Input data START

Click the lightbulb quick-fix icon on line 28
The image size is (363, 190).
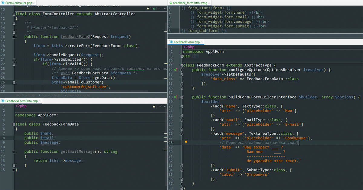click(186, 142)
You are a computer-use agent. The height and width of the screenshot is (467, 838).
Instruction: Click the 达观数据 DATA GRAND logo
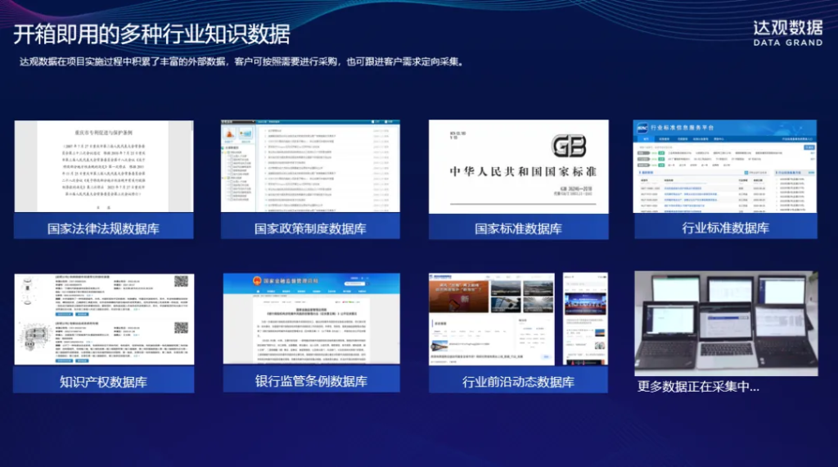click(x=787, y=33)
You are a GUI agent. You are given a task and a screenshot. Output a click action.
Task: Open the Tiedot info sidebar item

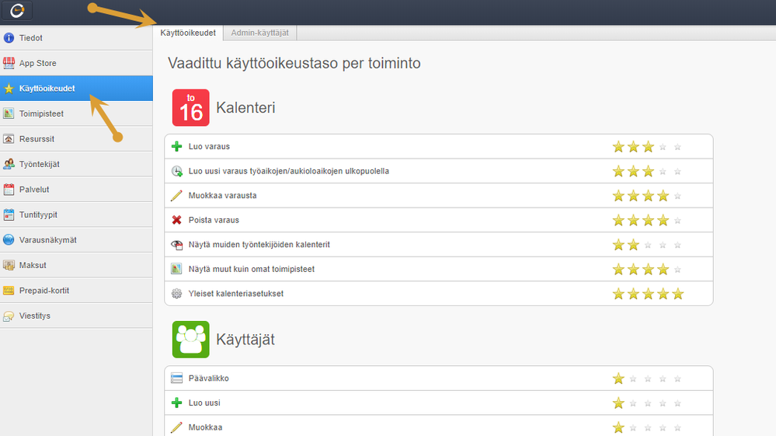pyautogui.click(x=31, y=38)

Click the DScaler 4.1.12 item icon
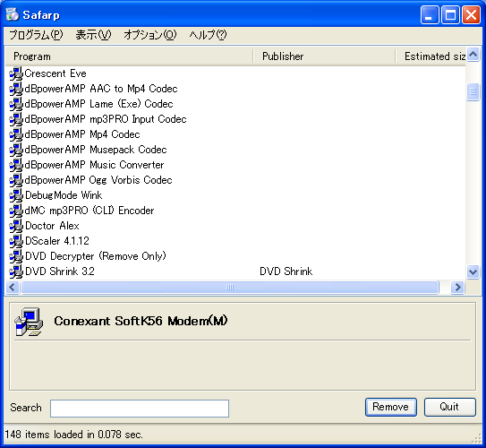pyautogui.click(x=16, y=241)
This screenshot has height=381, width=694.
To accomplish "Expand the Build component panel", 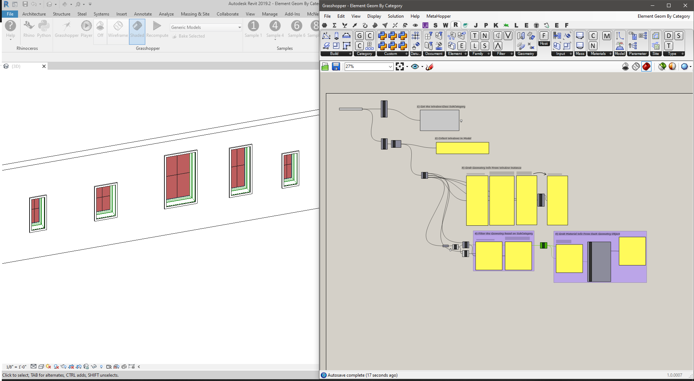I will click(350, 54).
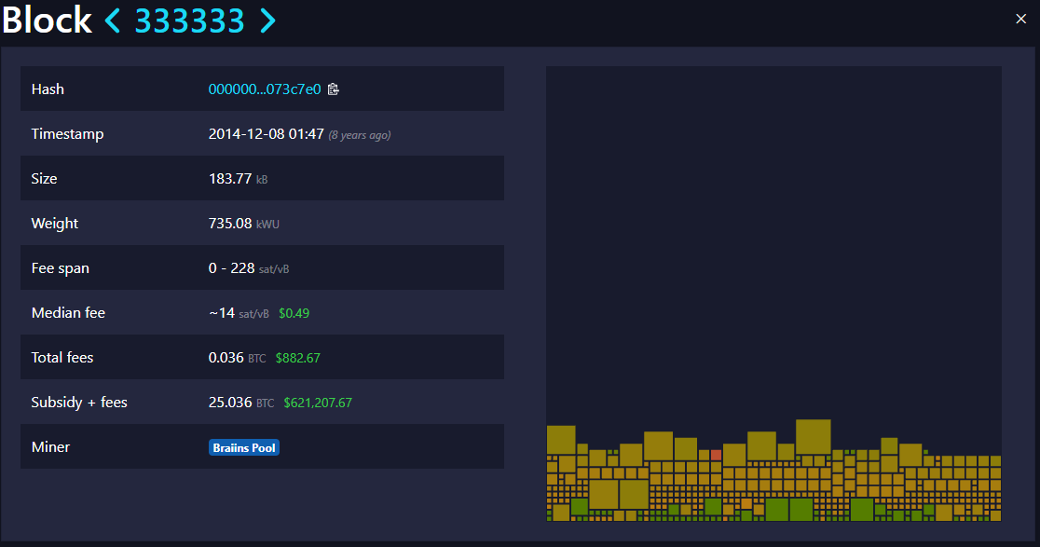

Input data END

Work required: In the entries above, find each line with the string "width" and copy it.

Completed exercise:
You are a computer-use agent. The height and width of the screenshot is (467, 838).
This screenshot has height=381, width=694.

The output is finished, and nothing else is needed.